* **Exercise description**:
Every line from the one containing "The height and" to the end of the records below should be returned exactly; pictures are to be dropped.
======== Input material ========
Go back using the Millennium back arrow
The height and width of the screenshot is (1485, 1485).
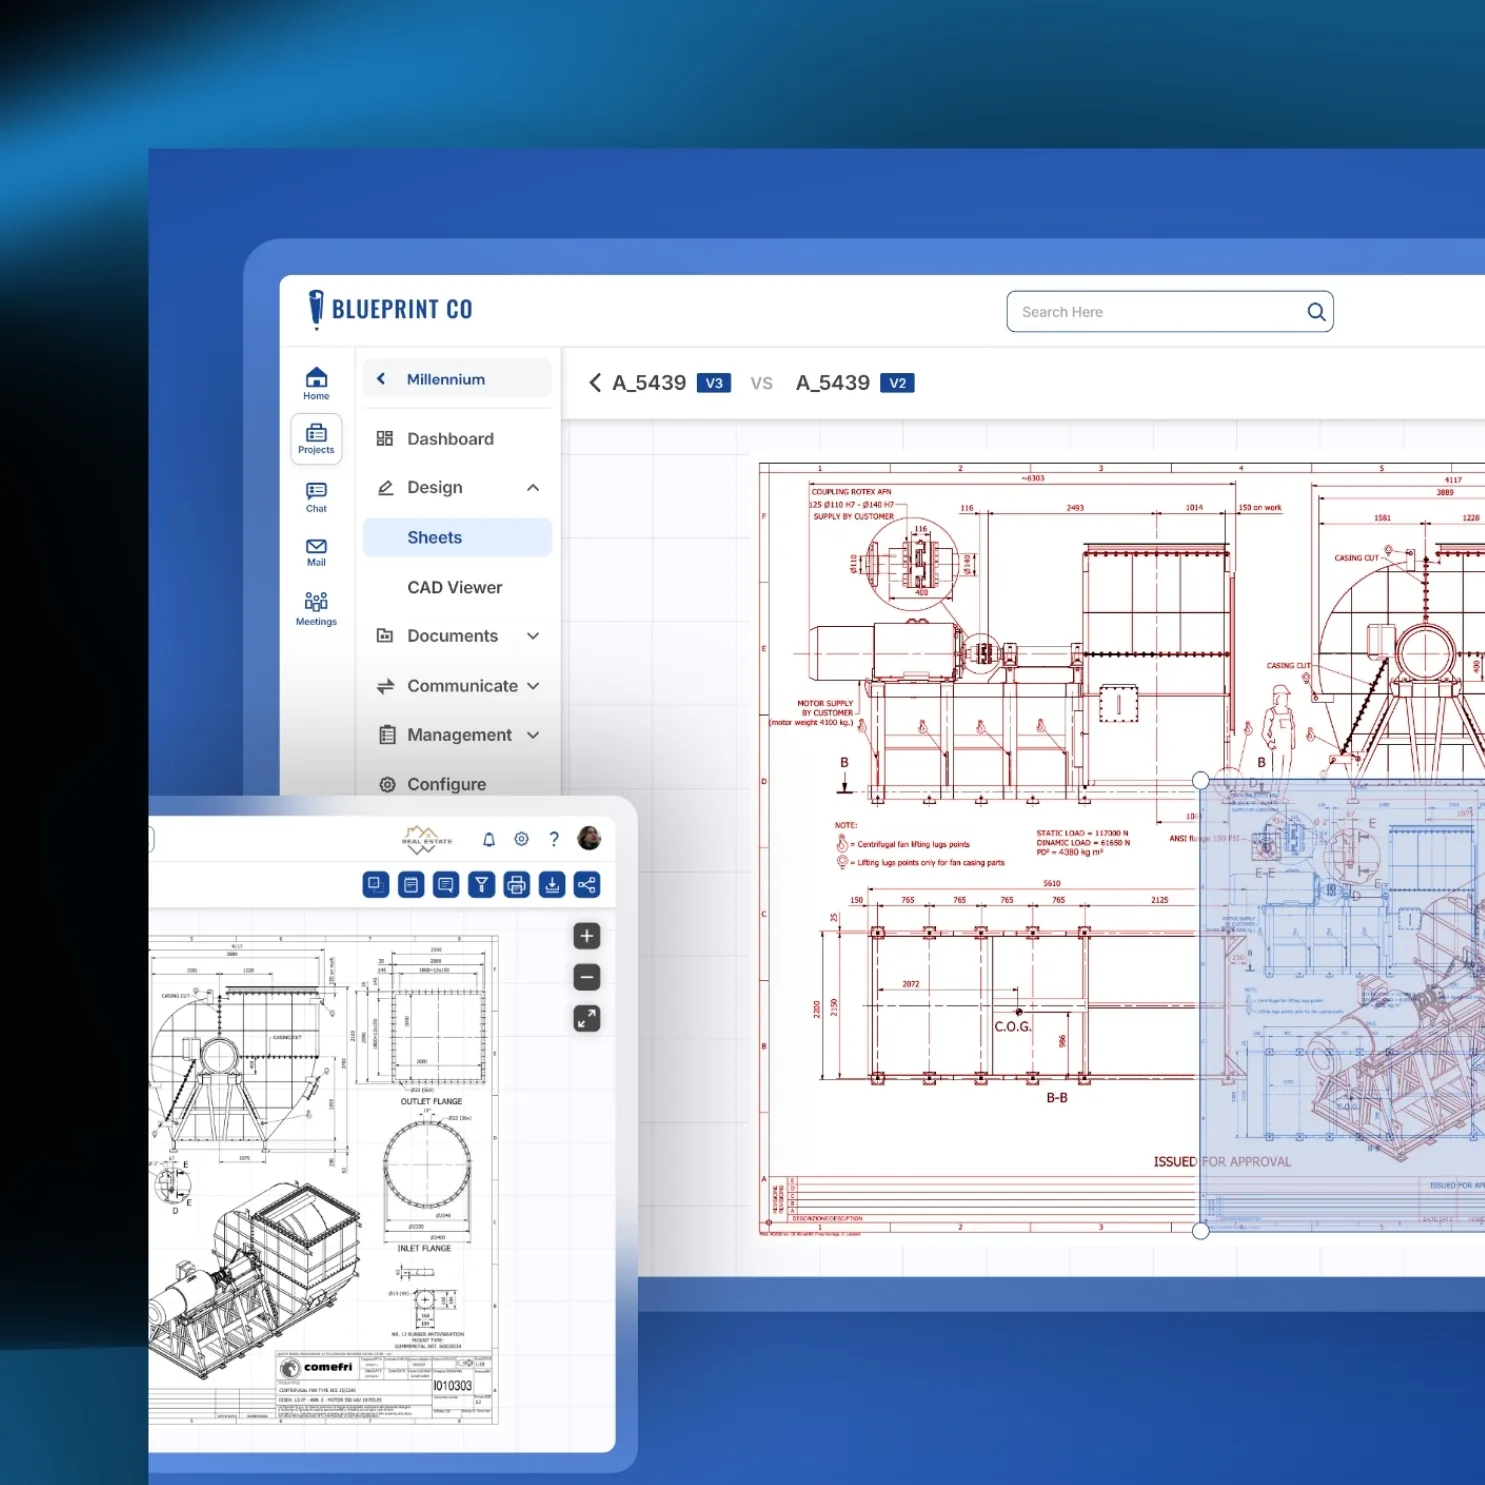point(381,378)
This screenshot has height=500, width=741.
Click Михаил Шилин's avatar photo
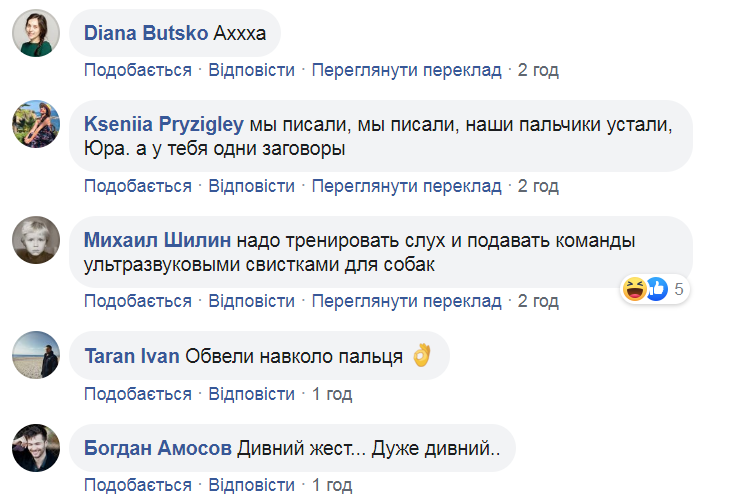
========
* **The answer**:
The height and width of the screenshot is (1485, 1485).
point(381,378)
This screenshot has height=500, width=741.
Click Михаил Шилин's avatar photo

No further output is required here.